I have a million questions to ask Elizabeth Switzer, the artist behind the Art and Music Library’s new exhibit “Twelve Days in August.” When walking by this quiet exhibit, one might take a quick glance and think the walls are blank, awaiting artwork. But upon closer look, they will see a collection of framed pictures with a small splotch of color in the center of each one.

This sequence was done when Switzer dabbed the tea bag from her drink on the off-white paper, then traced it lightly with a pencil. My immediate reaction was, What in the world possessed her to even think of this?

In her introduction to the collection, Switzer writes: “While for most people tea implies a moment of calm, my practice lends itself to the obsessive. I continually count, measure and record. This shows itself in my work to varying degrees. In ‘Twelve Days in August’ I am systematically recording and marking the passage of time through the act of drinking tea. Each work records a moment, some with company, many alone. Sometimes the tea is for relaxation, some is for energy, some to calm my stomach, but they all become the same in the end, stains on paper, an echo of moments past.” Again, my reaction was skeptical: does she find her tea-drinking habits slightly strange?

But the notion of “an echo of moments past” is what stuck most with me as I re-circled the artwork. When a tea bag is first laid down, it soaks the paper, staining it and rendering it trash, the way people usually throw out the napkin that their used tea bag sits in.
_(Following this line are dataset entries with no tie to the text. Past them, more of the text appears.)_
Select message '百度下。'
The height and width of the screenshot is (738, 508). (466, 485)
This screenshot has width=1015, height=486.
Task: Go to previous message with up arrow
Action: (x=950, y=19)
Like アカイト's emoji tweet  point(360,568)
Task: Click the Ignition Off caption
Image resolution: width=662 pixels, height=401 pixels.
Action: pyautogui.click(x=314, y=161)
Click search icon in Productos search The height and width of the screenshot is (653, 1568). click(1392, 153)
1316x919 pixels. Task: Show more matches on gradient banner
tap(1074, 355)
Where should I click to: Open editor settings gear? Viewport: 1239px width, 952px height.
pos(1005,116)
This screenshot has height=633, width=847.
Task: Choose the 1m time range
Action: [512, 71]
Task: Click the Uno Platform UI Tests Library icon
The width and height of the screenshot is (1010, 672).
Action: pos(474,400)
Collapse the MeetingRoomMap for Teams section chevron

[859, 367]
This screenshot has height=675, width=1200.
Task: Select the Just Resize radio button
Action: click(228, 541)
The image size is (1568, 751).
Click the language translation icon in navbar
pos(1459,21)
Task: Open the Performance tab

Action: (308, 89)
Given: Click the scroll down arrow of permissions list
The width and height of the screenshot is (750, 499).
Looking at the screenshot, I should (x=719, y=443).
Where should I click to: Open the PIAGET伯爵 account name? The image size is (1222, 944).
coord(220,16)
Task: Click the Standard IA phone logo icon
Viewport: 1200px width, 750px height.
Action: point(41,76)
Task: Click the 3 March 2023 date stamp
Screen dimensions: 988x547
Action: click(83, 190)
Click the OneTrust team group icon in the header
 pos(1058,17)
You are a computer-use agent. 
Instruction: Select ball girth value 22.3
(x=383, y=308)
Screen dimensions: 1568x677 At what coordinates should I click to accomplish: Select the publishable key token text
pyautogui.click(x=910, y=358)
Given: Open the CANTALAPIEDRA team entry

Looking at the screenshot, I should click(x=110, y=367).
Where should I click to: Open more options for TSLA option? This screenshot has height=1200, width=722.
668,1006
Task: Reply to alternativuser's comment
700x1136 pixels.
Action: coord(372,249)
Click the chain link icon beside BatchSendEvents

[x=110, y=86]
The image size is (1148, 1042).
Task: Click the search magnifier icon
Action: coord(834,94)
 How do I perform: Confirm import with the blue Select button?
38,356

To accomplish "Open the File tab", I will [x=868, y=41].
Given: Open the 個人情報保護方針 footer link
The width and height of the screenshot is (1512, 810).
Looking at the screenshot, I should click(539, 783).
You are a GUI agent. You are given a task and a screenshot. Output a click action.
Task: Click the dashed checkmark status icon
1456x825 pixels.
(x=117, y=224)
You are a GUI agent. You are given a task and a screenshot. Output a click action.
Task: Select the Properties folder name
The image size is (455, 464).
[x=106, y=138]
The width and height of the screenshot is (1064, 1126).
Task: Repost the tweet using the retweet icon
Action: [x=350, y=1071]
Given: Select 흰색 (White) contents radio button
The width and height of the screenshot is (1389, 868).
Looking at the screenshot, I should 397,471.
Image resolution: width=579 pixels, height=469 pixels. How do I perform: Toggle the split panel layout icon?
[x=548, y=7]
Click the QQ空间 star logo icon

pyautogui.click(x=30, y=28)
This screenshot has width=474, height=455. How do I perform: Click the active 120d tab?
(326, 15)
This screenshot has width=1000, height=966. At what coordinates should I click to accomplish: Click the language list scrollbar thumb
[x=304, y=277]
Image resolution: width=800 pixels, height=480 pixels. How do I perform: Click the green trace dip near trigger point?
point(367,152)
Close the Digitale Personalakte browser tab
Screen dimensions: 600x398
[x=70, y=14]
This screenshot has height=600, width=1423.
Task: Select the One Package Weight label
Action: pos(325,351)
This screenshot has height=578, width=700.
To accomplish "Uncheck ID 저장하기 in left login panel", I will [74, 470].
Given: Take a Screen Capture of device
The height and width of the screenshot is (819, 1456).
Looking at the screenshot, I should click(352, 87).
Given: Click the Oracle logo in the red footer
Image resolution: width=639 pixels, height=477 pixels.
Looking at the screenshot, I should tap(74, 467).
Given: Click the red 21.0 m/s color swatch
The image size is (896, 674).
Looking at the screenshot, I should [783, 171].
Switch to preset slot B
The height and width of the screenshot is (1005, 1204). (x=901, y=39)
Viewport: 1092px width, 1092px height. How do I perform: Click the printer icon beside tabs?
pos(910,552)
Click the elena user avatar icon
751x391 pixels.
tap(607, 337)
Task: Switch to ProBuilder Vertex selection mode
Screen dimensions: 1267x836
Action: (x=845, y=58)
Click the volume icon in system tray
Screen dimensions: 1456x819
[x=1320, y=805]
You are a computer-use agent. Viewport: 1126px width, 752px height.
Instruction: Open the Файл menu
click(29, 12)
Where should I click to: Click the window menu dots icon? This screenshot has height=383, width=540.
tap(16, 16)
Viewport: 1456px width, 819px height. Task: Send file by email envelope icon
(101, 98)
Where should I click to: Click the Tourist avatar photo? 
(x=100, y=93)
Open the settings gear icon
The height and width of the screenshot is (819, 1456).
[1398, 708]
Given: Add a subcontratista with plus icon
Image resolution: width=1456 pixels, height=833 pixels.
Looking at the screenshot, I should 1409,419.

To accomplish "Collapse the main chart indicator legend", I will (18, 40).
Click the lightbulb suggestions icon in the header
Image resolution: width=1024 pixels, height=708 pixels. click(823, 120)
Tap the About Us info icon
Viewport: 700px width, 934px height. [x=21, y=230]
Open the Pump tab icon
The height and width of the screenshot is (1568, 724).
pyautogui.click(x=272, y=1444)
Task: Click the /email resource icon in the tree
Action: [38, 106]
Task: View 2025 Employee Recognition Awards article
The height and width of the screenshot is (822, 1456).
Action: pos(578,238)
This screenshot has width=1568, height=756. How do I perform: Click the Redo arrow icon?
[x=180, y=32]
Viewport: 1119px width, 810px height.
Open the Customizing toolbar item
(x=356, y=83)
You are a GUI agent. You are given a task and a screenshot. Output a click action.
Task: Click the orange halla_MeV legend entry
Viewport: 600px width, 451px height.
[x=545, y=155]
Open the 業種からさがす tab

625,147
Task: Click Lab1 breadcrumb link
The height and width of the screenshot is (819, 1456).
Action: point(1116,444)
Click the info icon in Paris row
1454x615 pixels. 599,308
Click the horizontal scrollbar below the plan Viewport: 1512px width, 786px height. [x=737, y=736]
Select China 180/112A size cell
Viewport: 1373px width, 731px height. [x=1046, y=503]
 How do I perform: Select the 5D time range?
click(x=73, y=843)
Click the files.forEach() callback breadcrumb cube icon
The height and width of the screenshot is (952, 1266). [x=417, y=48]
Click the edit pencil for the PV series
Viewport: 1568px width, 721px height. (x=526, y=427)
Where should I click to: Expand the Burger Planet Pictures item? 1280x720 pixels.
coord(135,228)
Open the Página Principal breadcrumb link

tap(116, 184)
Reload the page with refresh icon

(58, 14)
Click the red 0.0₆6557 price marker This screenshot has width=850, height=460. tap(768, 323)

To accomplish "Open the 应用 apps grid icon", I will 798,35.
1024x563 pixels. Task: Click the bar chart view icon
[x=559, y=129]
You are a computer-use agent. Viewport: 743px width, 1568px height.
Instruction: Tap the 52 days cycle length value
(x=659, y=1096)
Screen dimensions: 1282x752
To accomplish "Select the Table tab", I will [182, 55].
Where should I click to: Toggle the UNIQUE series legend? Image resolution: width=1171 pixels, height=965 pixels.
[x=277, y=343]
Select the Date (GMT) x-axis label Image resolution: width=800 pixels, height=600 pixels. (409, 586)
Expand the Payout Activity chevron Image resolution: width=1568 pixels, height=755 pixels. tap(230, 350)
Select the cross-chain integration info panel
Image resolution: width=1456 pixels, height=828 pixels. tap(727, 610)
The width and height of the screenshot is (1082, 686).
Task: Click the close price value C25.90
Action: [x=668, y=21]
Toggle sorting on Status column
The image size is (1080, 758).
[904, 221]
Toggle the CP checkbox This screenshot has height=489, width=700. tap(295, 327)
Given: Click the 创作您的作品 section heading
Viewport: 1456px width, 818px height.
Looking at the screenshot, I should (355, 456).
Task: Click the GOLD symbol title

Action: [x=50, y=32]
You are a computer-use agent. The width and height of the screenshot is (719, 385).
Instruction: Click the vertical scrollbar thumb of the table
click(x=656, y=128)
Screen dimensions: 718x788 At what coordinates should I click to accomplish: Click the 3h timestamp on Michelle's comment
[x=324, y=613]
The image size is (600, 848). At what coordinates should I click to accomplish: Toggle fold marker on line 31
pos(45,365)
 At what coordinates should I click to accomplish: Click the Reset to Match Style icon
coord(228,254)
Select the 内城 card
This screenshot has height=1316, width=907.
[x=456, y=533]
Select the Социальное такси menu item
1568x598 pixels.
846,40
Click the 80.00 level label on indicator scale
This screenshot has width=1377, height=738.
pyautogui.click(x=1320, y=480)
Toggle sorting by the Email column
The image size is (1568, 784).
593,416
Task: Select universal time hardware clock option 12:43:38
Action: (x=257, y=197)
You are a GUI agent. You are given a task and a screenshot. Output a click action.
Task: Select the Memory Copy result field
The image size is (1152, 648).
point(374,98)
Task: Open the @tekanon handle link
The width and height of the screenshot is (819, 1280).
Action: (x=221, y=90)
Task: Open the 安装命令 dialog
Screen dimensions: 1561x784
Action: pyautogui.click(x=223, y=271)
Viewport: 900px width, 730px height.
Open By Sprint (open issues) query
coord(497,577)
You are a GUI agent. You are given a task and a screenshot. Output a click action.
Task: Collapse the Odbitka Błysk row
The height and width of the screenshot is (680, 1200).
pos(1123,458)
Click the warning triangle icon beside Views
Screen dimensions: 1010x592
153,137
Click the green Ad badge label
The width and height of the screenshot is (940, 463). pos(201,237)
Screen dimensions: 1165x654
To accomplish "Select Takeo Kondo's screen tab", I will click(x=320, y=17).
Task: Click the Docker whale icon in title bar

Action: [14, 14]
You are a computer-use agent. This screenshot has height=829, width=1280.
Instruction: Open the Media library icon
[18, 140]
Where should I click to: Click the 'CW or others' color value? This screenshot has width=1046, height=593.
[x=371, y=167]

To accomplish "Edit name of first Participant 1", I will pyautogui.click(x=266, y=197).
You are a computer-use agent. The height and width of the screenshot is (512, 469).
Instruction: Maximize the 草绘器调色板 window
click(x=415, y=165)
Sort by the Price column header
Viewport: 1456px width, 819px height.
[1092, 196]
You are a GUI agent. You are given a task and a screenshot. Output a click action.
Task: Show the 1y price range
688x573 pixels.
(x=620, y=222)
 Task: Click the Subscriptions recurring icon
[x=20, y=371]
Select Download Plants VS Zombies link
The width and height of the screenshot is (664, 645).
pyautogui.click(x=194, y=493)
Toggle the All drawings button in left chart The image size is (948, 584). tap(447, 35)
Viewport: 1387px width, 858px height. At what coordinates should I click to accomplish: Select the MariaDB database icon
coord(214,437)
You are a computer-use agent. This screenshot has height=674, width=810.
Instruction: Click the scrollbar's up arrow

But with patience the paper slowly dries, and what is left is a beautiful color, each one drying much different from the next. Even with the same type of tea, the shade left behind on the napkin can vary.

Honestly, I see this principle in my life. I have experienced moments and actions that can never be undone, the staining of the paper, that predict a disgusting, irreversible mark on my life – a bad grade, a fight with a friend, a disappointment, a tragedy – but so far as I have lived these moments all have passed.

As I pondered each piece of art, I thought about how fortunate we are in this life to have the ability to watch and wait while situations play out, the same way the stained paper has the ability to dry, change and become something more beautiful than before it started. And if I just contemplated my entire life because of tea stains on a piece of paper, who am I to call her tea-drinking habits strange?

I still have a million questions to ask Switzer. Why did she choose these 12 days? Did something significant happen in that time? Has tea always made her feel obsessive? Does the drying of each tea bag make her feel calmer than the obsessive tendencies she felt before drink?

The list could go on, but with those unanswered questions aside, the exhibit made me think. I could not escape thoughts about how two people can view the same exact act, such as drinking tea, so differently. It also astounded me how art can be created from life’s simplest things (each painting is being sold for $200, yet it would be possible for anyone to walk into Starbucks and create the same image).

I would highly recommend this exhibit, which continues until Sept. 28, to those who wish to look a little bit deeper into life’s every day moments through the seemingly mundane.

Paret is a member of the class of 2008.